2655488 [Thread-2] INFO Server - Node 3: thread pool is ready
2655488 [Thread-2] INFO Server - Node 3: thread pool is ready
2655489 [Thread-2] WARN com.edb.gridsql.communication.NodeAgent - Node Thread Pool was initialized twice on node 3
2655489 [Thread-2] INFO Server - Node 3: Connection to Coordinator is completed
2655489 [Thread-2] INFO Server - Node 3: Connection to Coordinator is completed
2655846 [pool-1-thread-7] INFO Server - Node 3: connection pool for database users is ready
2655846 [pool-1-thread-7] INFO Server - Node 3: connection pool for database users is ready


Mason_S

Senior member

Joined: 1 Apr 2008 09:03:08
Messages: 380
Offline

Hi Join,

Please try adding these lines:

xdb.node.3.port=6455
xdb.node.4.port=6456

to gridsql_agent.conf on the system that hosts nodes 3 and 4, and make similar changes for the other agents.

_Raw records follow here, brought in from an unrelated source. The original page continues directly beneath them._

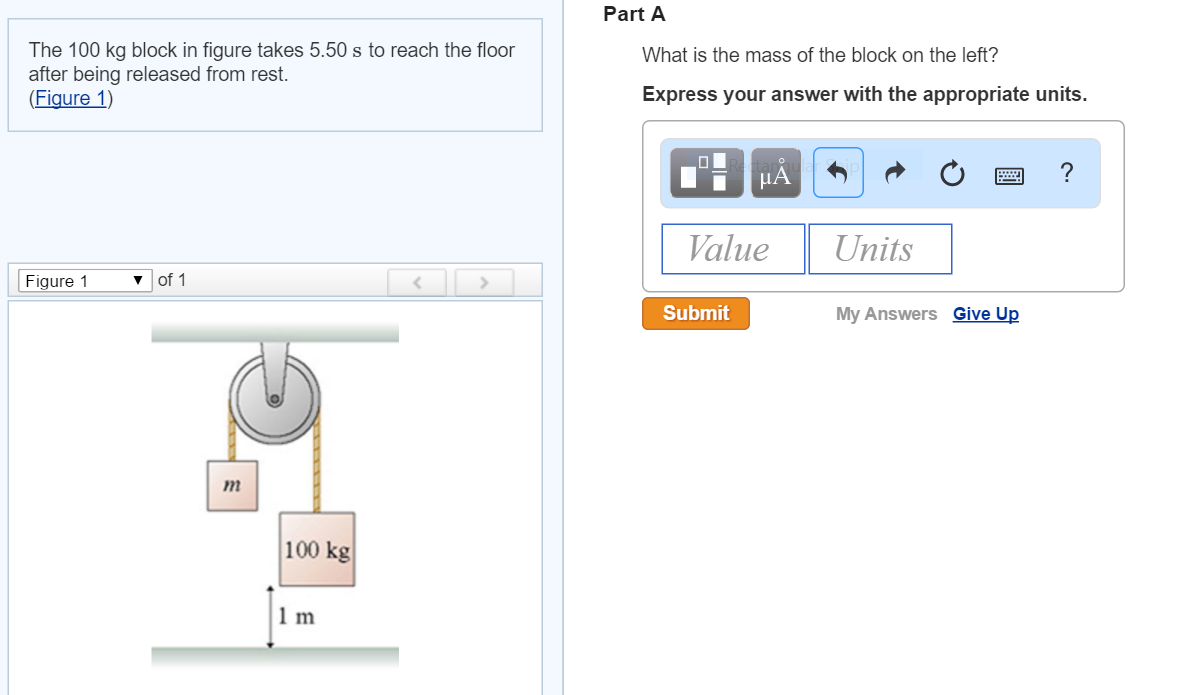Click the µÅ units insertion icon

(775, 172)
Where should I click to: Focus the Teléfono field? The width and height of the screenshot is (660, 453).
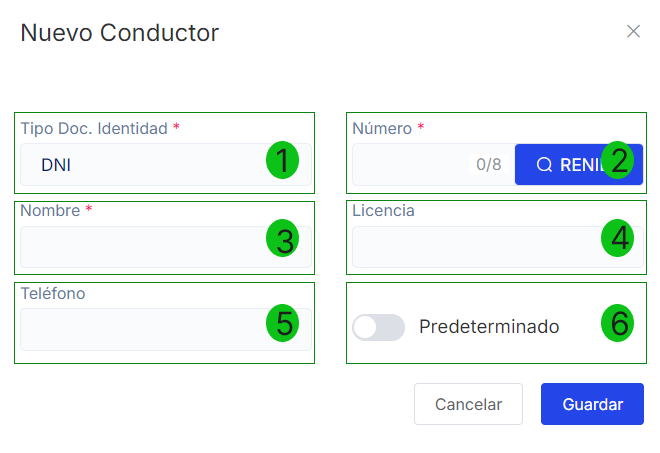tap(140, 329)
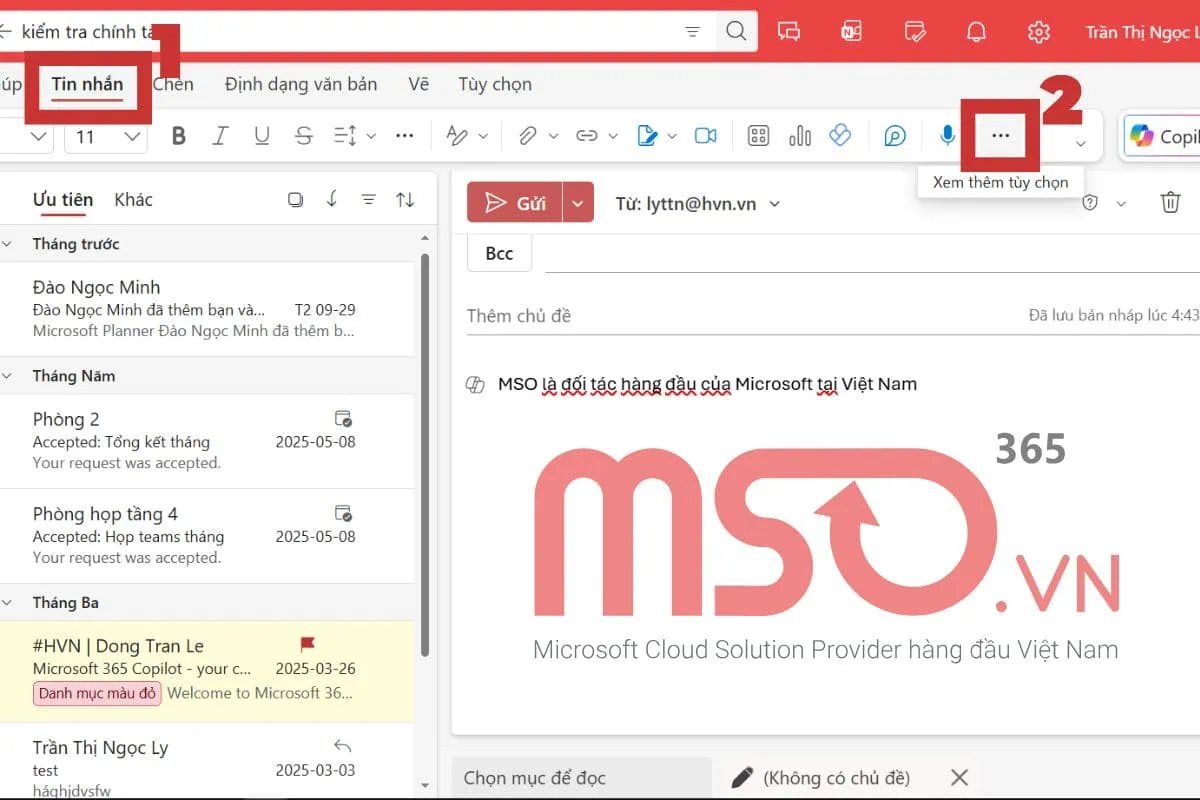The height and width of the screenshot is (800, 1200).
Task: Switch to the Định dạng văn bản tab
Action: pos(300,84)
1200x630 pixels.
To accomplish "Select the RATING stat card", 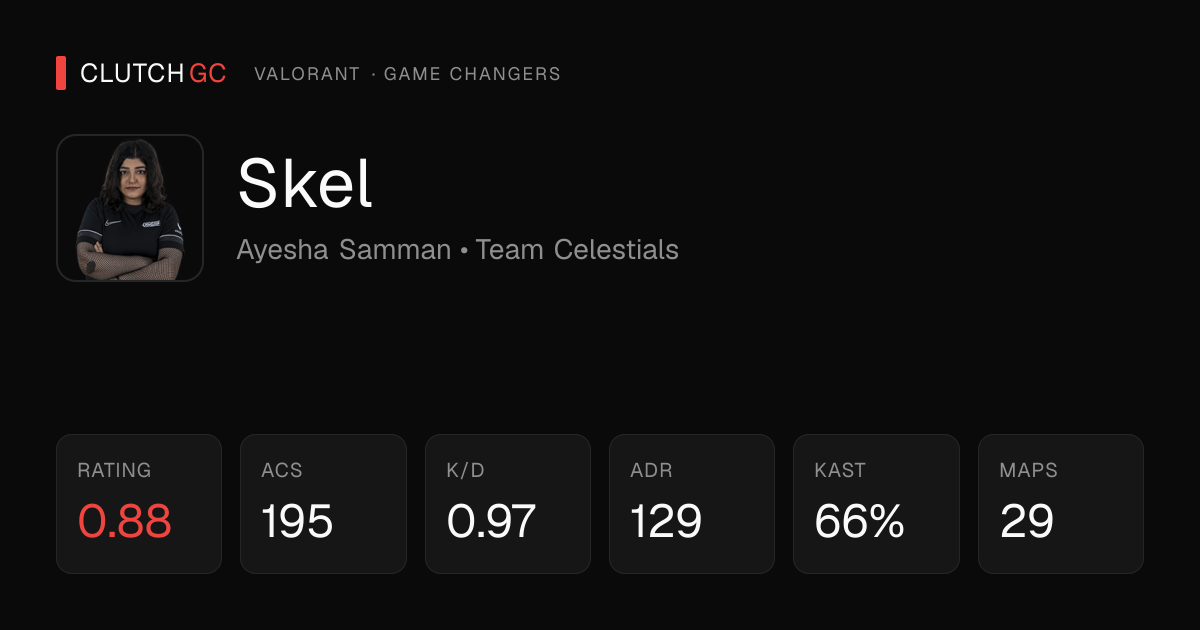I will (x=139, y=504).
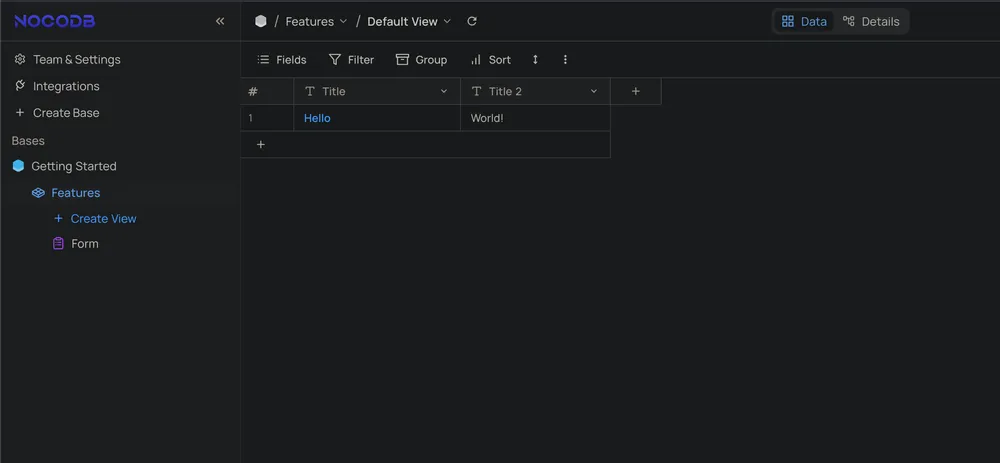Collapse the sidebar with double chevron icon
1000x463 pixels.
(220, 21)
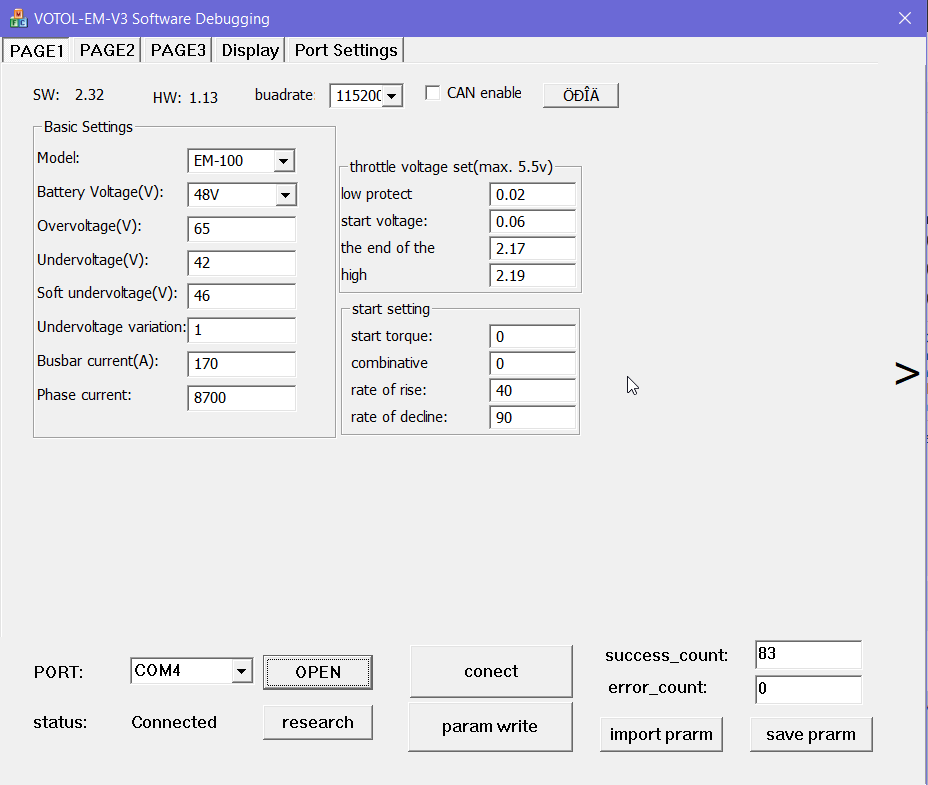
Task: Click the VOTOL app icon in title bar
Action: [x=17, y=18]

On startup, the agent's connector starts listening on specified port. If this is not present, the connector does not listen for incoming connections and the coordinator won't be able to connect. Still, on startup the agent tries to connect to the coordinator and if successful, the coordinator will use this existing connection to send messages to the node. If the connection is broken because of coordinator is restarted or due to a network problem coordinator won't be able to restore the connection and node has to be restarted too.

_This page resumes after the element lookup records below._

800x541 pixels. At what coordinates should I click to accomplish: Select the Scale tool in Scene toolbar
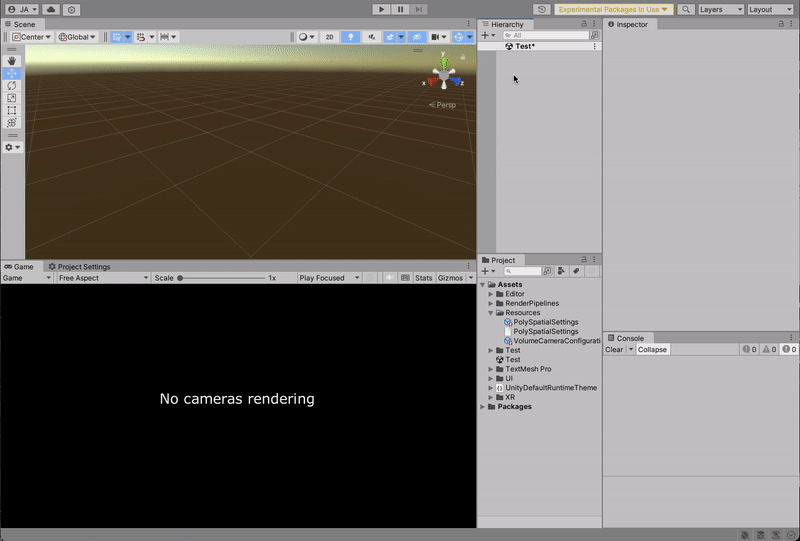point(12,98)
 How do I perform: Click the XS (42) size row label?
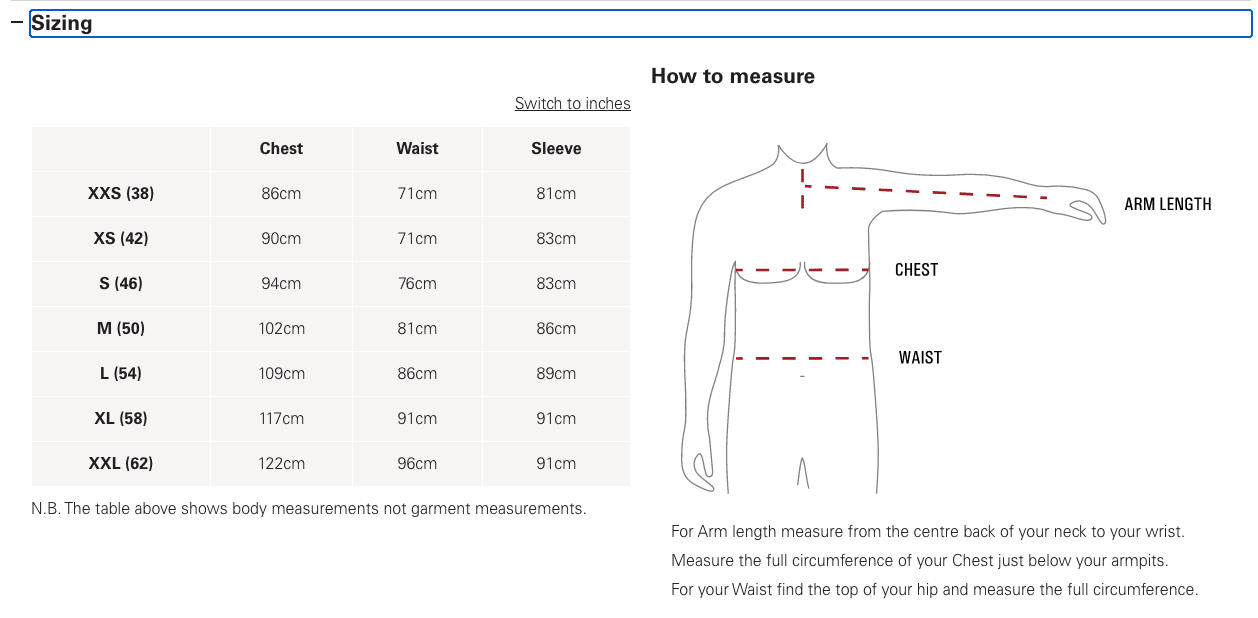click(121, 239)
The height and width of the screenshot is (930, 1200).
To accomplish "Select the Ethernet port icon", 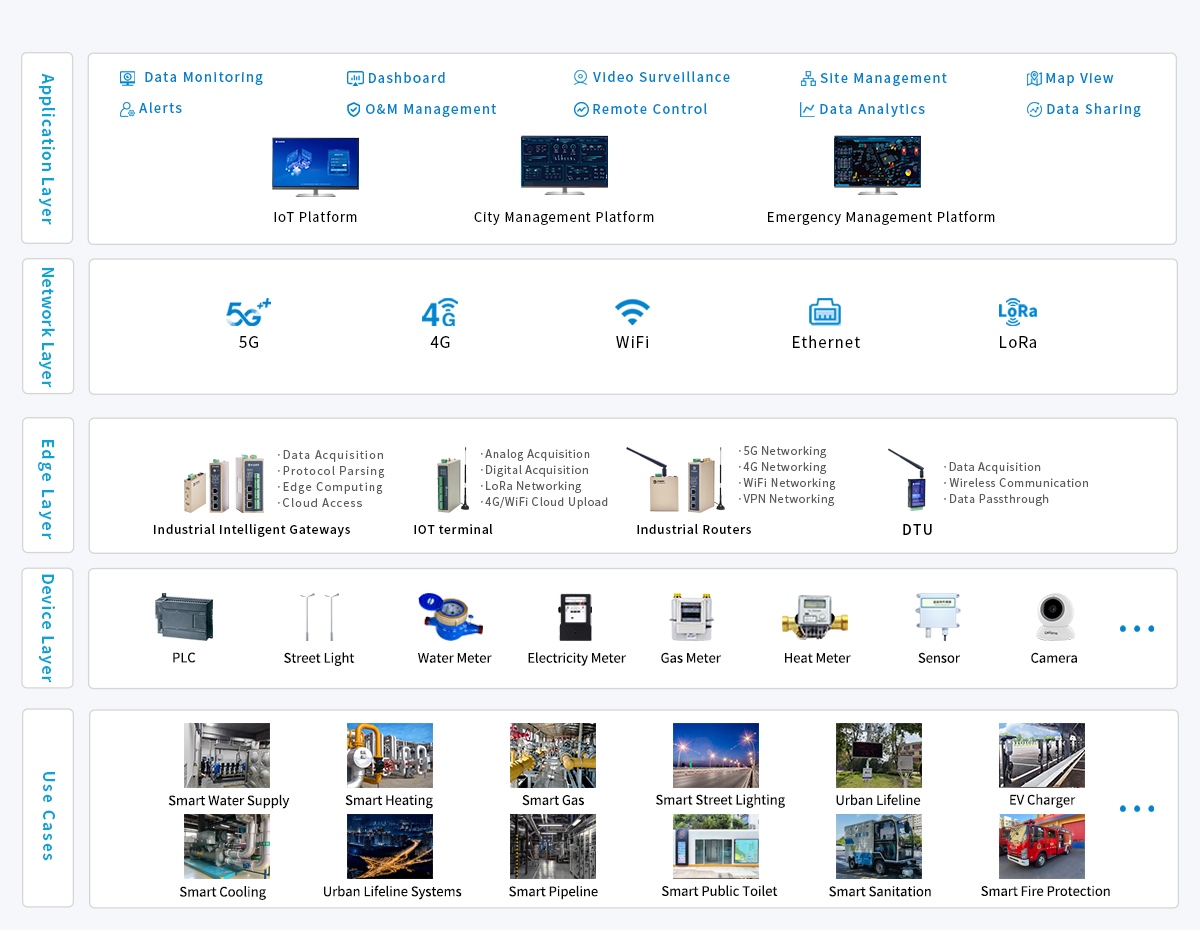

I am not sure that this will solve the issue, but it is good to do anyway, and it was one difference in the configuration that the engineer had when trying to reproduce the problem.

Thanks,

Mason


[WWW]
Jon_K

Member

Joined: 19 Jun 2008 13:00:13
Messages: 28
Offline

Hi Mason,

Still no love from the agents to the coordinator. I have disabled the agents on the underlying nodes and am running the coordinator without them for the time being for stability.

I have now gone back to using two machines to test from scratch.

here is what I've found so far. Sorry, this may get long winded.

Node1 has the coordinator and database "test" Partition 1
Node2 has "test" Partition2


create table usr_fact(
user_id int,
gender varchar(1)
) PARTITIONING KEY user_id ON ALL;

INSERT INTO usr_fact(1,'M');
INSERT INTO usr_fact(2,'F');
INSERT INTO usr_fact(3,'F');
INSERT INTO usr_fact(4,'M');


I set up just the coordinator and configured it to connect directly to the postgres instances on 5432 on node1 and node2.

### Connectivity for MetaData database

xdb.metadata.database=XDBSYS
xdb.metadata.dbhost=node1

### The number of nodes in cluster

xdb.nodecount=2

### The hosts of the underlying databases

xdb.node.1.dbhost=node1
xdb.node.2.dbhost=node2
#xdb.node.3.dbhost=127.0.0.1
#xdb.node.4.dbhost=127.0.0.1


### Designate coordinator node number
### In practice, the coordinator node should be the node where
### GridSQL is running.

xdb.coordinator.node=1


console.log says:

2008-08-27 11:42:31,054 - INFO Coordinator: Node 2 is connected
2008-08-27 11:42:31,054 - INFO Coordinator: Node 2 is connected
2008-08-27 11:42:31,056 - INFO Coordinator: Node 1 is connected
2008-08-27 11:42:31,056 - INFO Coordinator: Node 1 is connected
2008-08-27 11:42:31,065 - INFO Node 2: thread pool is ready
2008-08-27 11:42:31,065 - INFO Node 2: thread pool is ready
2008-08-27 11:42:31,065 - INFO Node 1: thread pool is ready
2008-08-27 11:42:31,065 - INFO Node 1: thread pool is ready
2008-08-27 11:42:31,065 - INFO Node 2: Connection to Coordinator is completed
2008-08-27 11:42:31,065 - INFO Node 2: Connection to Coordinator is completed
2008-08-27 11:42:31,065 - INFO Node 1: Connection to Coordinator is completed
2008-08-27 11:42:31,065 - INFO Node 1: Connection to Coordinator is completed
2008-08-27 11:42:31,181 - INFO Node 2: connection pool for database test is ready
2008-08-27 11:42:31,181 - INFO Node 2: connection pool for database test is ready
2008-08-27 11:42:31,184 - INFO Node 1: connection pool for database test is ready
2008-08-27 11:42:31,184 - INFO Node 1: connection pool for database test is ready
2008-08-27 11:42:31,184 - INFO *** Database test is now online
2008-08-27 11:42:31,184 - INFO *** Database test is now online


I then installed the agent via rpm downloaded this morning from the sourceforge.net repository on node2.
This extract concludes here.